Energy storage technology may be the singular, most important component in our nation’s transition away from fossil fuels to renewable energy, since utility-scale, battery systems provide the flexibility to absorb, store and deploy energy at locations where and when the power is most needed. Energy storage is crucial to replacing America’s fleet of polluting, fossil fuel plants because they integrate the increasing amounts of wind, solar and hydropower being transmitted hundreds of miles without jeopardizing grid reliability — sometimes the wind isn’t blowing or the sun isn’t shining where and when the power is most needed.

For example, in New York City alone, there are plans to construct more than 9,000 MW of offshore wind projects that will connect to land, replacing more than 8,000 MW of an aging fleet of natural gas plants while adding more electrification capacity for vehicles. These goals cannot be accomplished without deploying utility-scale storage to connect new, intermittent offshore wind power that will take years to develop. More importantly, energy storage projects need to be constructed and operational before these new, planned renewable energy resources come online, making sure intermittent resources are balanced against demand.

Unfortunately, and like every segment of our nation’s economy, the energy storage industry is reeling from unforeseen costs and supply chain delays, facing uncertain, external risks and market-based obstacles that must be acknowledged and addressed if we are to stay on track to aggressively fight climate change by investing and constructing energy storage projects that support dual goals of renewable energy and grid resiliency.

Utility-scale, battery systems operating today are quickly proving themselves to be a reliable and resilient workhorse for grid support in locations where projects have come online. California leads the nation in deploying energy storage because the state’s climate change policies are complemented by market incentives that reward grid resiliency, reliability, resource adequacy, voltage support and energy islanding. In most other states, energy markets do not compensate developers of energy storage with the same benefit-based approach — policies that need to be immediately remedied if they hope to attract similar investment.

Elected leaders, the Independent System Operators and other stakeholders need to recognize the detrimental impacts from escalating costs and move quickly to replicate market-based incentives that reward energy storage with similar financial incentives. It is ironic that billions of dollars in stand-by fees flow into keeping polluting natural gas plants online while the one asset base that is desperately needed by the grid for resiliency and reliability — energy storage — is stymied. The risk of not acting today could slow down our nation’s clean energy transition by decades.

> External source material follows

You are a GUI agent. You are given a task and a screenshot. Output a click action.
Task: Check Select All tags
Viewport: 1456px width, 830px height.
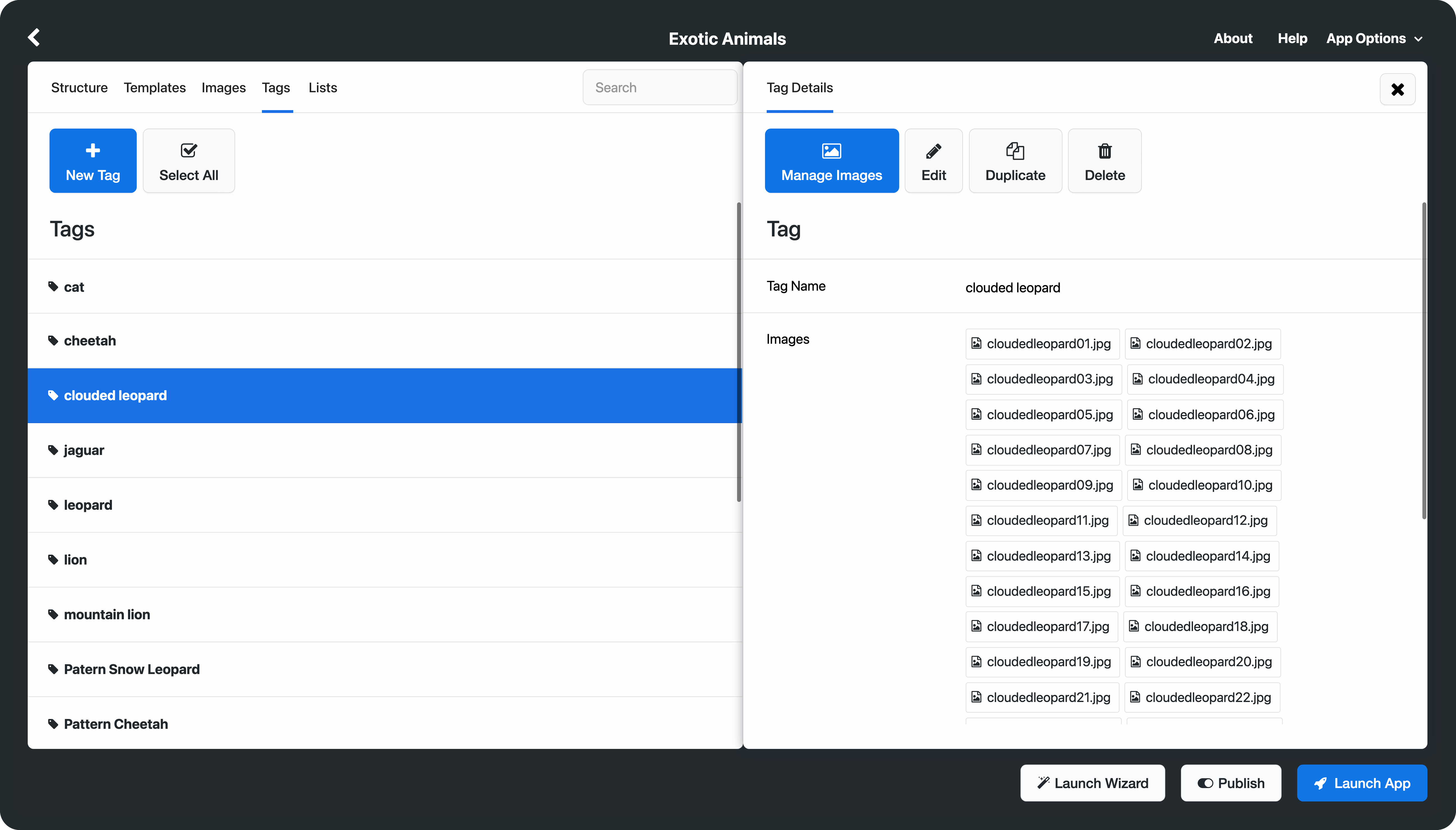pyautogui.click(x=189, y=161)
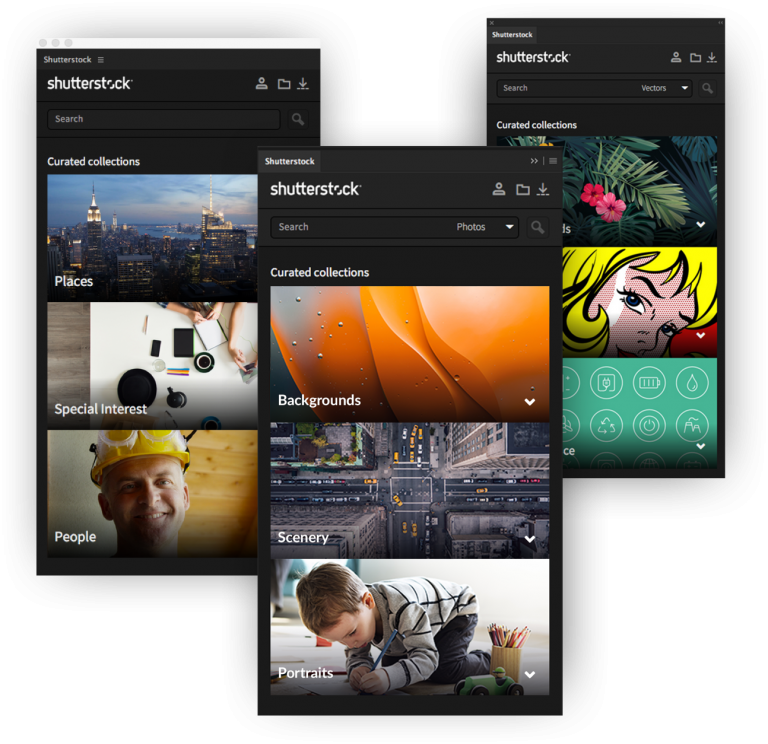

A recent Wood Mackenzie national report quantifies delays or cancellations for over 2 gigawatts of grid-scale capacity originally slated to come online in the 4th quarter are now largely attributed to supply chain pressures, increased capital expenditures, and interconnection-related delays forecasted to persist at least through 2024 and possibly 2025. Because utility-scale energy storage projects can take several years to construct, the timing gap means many projects that were in development during Covid are caught in a tightening noose with no relief, leading to projects that once were profitable now being in the red with no recourse.

Without corresponding increases on the revenue side through both market changes and federal/state incentives, energy storage projects will get more expensive for ratepayers in the future while current projects may have to cancel, losing years of development time invested in progressing this transition to clean energy resources. It is akin to throwing a bucket of cold water on private capital interested in addressing climate change goals in states where corresponding market-based support incentives aren’t being adopted.